### Listed entries

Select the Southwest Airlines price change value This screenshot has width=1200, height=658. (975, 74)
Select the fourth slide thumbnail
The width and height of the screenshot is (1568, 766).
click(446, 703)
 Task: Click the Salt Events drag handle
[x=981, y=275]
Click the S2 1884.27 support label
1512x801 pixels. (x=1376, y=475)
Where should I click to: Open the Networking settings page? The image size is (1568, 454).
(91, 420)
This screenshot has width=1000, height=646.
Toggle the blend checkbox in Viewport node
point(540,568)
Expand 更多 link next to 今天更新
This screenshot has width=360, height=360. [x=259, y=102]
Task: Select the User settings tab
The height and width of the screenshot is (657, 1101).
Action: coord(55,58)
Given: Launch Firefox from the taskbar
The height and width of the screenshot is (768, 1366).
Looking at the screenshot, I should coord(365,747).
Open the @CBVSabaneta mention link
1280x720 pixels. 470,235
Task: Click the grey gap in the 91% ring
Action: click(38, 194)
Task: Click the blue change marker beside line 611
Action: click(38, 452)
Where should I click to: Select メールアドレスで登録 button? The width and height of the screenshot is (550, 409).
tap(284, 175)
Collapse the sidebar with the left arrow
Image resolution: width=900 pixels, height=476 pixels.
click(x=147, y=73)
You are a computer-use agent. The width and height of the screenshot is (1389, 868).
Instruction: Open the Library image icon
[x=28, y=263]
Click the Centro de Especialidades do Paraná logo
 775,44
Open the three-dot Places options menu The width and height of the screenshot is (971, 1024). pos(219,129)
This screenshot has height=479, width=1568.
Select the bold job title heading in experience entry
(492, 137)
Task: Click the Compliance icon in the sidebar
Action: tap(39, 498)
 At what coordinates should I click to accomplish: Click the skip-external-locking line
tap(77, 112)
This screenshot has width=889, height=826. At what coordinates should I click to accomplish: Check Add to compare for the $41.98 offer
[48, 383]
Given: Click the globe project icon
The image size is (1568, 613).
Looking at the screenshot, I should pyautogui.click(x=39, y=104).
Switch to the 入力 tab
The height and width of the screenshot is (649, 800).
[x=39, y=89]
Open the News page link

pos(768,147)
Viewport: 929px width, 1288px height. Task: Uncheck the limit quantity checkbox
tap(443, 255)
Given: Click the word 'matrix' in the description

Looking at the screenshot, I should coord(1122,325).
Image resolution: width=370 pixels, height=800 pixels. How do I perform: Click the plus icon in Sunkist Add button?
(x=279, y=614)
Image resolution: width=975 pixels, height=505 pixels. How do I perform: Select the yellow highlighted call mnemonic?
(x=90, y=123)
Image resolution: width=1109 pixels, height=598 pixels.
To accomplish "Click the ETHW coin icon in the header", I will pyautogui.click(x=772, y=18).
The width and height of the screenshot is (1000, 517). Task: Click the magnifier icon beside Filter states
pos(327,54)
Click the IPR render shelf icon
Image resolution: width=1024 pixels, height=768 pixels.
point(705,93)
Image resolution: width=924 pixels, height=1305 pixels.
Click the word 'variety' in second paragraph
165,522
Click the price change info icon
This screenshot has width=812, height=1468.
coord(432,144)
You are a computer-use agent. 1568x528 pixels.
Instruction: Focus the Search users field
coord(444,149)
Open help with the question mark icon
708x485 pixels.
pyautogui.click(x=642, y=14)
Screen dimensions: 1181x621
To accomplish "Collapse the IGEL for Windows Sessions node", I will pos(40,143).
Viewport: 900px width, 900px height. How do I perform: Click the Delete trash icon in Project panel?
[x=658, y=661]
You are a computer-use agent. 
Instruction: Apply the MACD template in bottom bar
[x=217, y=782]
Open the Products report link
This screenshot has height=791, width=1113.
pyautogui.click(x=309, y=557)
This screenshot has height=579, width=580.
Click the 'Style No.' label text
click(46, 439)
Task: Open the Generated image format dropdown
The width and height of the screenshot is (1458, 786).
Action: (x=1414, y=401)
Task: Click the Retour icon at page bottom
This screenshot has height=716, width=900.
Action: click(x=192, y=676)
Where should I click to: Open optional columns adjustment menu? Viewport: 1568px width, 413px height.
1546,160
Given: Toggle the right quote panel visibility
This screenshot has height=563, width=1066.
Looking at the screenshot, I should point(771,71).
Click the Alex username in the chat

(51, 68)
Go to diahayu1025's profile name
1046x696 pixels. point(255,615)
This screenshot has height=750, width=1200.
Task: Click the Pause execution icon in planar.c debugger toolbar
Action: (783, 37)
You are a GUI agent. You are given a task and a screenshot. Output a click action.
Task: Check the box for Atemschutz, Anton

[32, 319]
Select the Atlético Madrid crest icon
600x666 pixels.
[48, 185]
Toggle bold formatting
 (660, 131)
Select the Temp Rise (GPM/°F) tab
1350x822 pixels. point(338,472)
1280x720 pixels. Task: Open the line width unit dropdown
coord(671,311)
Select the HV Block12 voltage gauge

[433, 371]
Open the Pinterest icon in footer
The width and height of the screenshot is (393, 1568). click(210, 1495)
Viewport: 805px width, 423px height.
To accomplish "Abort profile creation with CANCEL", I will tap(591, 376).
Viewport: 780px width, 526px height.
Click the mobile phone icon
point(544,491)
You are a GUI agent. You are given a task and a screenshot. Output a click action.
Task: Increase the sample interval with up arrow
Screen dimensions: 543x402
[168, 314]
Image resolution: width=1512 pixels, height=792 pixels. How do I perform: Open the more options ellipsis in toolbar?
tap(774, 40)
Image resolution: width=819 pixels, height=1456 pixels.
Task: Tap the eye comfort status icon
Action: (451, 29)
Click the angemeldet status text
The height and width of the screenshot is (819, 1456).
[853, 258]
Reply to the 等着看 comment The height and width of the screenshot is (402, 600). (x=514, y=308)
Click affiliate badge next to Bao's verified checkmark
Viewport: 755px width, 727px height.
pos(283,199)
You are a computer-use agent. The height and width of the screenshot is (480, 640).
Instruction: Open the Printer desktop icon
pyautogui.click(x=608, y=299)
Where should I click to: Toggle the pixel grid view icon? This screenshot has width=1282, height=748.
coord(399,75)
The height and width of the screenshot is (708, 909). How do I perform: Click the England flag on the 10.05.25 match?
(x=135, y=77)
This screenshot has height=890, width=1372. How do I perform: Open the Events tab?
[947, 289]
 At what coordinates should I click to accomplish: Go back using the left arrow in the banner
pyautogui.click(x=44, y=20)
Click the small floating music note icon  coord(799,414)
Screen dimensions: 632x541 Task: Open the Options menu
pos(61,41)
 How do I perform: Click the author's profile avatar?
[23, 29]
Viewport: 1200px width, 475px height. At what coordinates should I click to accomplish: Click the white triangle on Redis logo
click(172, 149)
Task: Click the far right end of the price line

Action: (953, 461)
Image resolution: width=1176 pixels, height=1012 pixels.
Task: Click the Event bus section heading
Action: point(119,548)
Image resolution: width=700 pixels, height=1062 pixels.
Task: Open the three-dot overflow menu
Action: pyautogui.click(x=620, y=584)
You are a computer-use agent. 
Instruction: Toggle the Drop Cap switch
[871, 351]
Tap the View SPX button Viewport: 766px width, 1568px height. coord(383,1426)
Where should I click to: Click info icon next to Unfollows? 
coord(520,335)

######

**Task objective:** Using the data above, reproduce exactly the lines between those holding "Where should I click to: Select" and "Given: Click the globe project icon", inclusive, and no others.

**Result of the exercise:**
Where should I click to: Select メールアドレスで登録 button? The width and height of the screenshot is (550, 409).
tap(284, 175)
Collapse the sidebar with the left arrow
Image resolution: width=900 pixels, height=476 pixels.
click(x=147, y=73)
You are a computer-use agent. The width and height of the screenshot is (1389, 868).
Instruction: Open the Library image icon
[x=28, y=263]
Click the Centro de Especialidades do Paraná logo
 775,44
Open the three-dot Places options menu The width and height of the screenshot is (971, 1024). pos(219,129)
This screenshot has height=479, width=1568.
Select the bold job title heading in experience entry
(492, 137)
Task: Click the Compliance icon in the sidebar
Action: tap(39, 498)
 At what coordinates should I click to accomplish: Click the skip-external-locking line
tap(77, 112)
This screenshot has width=889, height=826. At what coordinates should I click to accomplish: Check Add to compare for the $41.98 offer
[48, 383]
Given: Click the globe project icon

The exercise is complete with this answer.